Iterative Matching with Text Generation for Cross-Modal Image-Text Retrieval
-
Graphical Abstract
-
Abstract
Cross-modal image-text retrieval faces the problem of modal heterogeneity due to the different feature representations of images and texts, and it is difficult for traditional public space methods to measure the similarity of images and texts. Therefore, a cross-modal image-text retrieval framework based on text generation and iterative matching is proposed, which includes a feature fusion module and a text generation module. The feature fusion module which can optimizes the local public embedding space aligns images and texts multiple times through iterative fusion, aggregates fine-grained information in different iterative steps, and captures local association information between images and texts. The text generation module adopts the idea of feature transformation, which maps the features in the image modal to the sentence features in the text mode, enhances the overall semantic correlation of image and text through image and text information interaction.

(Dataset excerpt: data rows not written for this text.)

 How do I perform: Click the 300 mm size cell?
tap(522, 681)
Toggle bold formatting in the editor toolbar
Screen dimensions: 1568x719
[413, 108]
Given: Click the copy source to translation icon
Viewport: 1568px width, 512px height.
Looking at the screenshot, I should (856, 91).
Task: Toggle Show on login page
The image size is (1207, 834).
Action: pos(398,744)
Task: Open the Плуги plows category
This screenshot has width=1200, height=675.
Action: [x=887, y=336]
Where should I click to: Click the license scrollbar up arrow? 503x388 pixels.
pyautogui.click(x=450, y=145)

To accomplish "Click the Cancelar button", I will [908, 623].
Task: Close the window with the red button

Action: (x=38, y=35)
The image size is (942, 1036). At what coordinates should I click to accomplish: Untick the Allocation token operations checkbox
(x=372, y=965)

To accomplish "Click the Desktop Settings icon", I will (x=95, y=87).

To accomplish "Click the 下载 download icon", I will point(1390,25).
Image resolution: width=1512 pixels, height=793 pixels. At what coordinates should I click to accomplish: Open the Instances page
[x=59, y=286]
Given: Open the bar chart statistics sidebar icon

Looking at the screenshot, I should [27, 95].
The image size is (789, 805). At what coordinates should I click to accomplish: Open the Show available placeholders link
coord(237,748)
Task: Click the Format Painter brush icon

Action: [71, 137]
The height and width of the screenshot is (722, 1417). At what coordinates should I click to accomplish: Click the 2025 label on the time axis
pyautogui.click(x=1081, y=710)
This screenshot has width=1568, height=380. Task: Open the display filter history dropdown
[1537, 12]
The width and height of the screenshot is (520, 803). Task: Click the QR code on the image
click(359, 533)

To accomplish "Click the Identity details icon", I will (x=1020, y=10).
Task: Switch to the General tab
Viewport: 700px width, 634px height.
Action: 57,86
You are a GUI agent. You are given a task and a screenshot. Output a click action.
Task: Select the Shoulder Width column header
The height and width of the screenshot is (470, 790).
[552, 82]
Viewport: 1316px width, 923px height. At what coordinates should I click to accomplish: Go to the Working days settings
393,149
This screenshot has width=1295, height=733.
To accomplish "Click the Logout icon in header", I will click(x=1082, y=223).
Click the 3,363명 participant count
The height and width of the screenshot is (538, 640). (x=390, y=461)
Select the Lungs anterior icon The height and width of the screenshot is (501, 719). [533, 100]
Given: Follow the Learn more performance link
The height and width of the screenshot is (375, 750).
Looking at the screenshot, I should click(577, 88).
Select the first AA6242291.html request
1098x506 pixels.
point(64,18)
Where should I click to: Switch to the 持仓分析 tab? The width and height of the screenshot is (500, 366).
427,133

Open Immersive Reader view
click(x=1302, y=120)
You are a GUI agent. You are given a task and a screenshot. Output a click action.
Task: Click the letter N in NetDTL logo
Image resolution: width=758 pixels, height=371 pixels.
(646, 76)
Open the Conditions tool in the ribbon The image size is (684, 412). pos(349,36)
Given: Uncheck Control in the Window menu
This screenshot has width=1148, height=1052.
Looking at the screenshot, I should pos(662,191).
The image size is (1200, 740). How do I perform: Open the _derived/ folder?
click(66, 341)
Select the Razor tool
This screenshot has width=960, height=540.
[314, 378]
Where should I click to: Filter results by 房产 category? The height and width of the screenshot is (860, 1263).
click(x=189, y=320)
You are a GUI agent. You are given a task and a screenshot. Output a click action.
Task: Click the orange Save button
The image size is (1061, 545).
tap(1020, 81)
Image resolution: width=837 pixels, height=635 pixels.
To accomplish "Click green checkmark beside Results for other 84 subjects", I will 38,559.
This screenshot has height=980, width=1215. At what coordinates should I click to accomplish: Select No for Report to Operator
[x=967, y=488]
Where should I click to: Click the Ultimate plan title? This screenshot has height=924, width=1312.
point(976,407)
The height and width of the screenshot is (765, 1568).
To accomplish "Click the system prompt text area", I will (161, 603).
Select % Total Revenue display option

To improve the performance of cross-modal image-text retrieval model, the text generation module not only optimizes the global public embedding space, but also excavates deeper semantic information of images and texts. Comparing with existing models, the experiments on Flickr30K and COCO datasets show that the overall performance of the framework on Flickr30K and COCO is improved by 0.7% and 1.2%, respectively. In the recall index of text retrieval tasks, it can be increased by up to 3.4%. In the recall index of image retrieval tasks, it can be improved by up to 4.6%. The ablation experiments also prove the effectiveness of the feature fusion module and the text generation module.
-
-